- TASK GOAL
Only the pictures are to be left out; write out the rest of the data exactly.
== SUPPLIED RECORDS ==
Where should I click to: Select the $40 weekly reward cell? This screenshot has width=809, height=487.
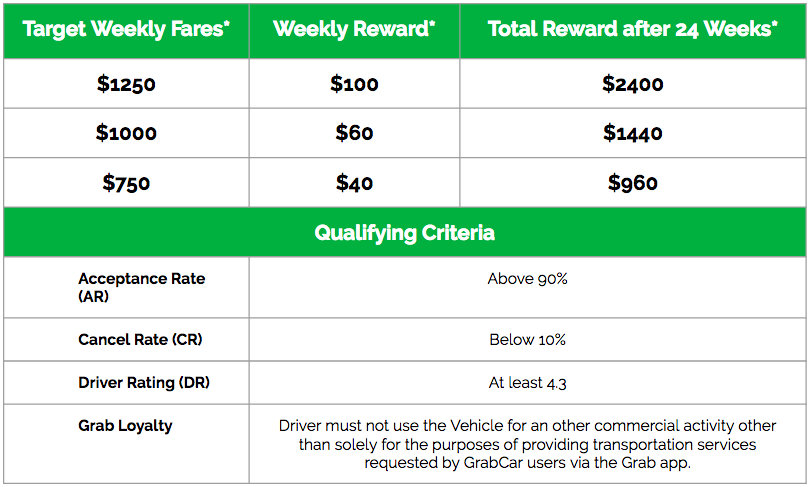pyautogui.click(x=354, y=183)
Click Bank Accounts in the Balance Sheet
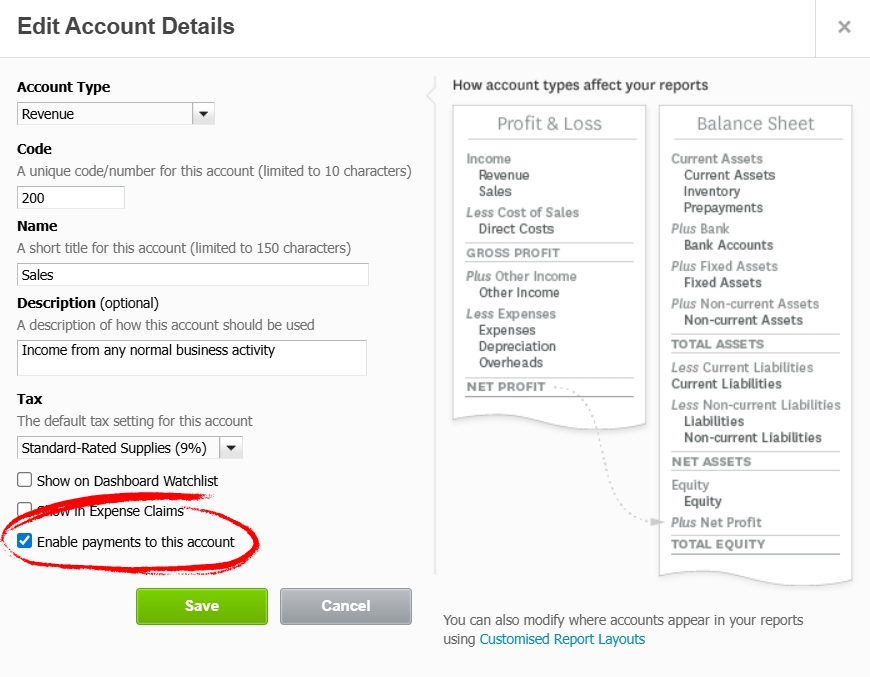870x677 pixels. point(728,245)
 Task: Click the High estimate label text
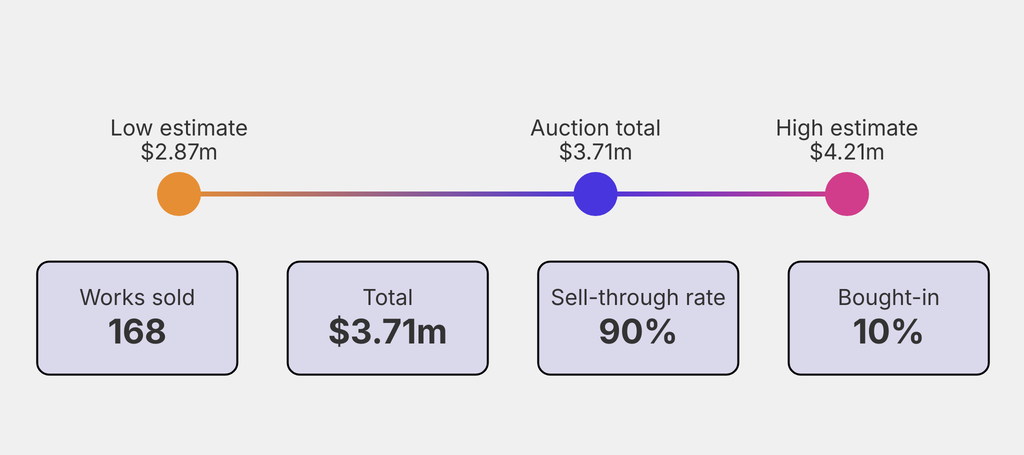(x=847, y=128)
===
- EXERCISE SOLUTION
Where should I click to: Select the $40 weekly reward cell? This screenshot has width=809, height=487.
pyautogui.click(x=354, y=183)
Click Bank Accounts in the Balance Sheet
870x677 pixels. point(728,245)
 Task: Click the High estimate label text
(x=847, y=128)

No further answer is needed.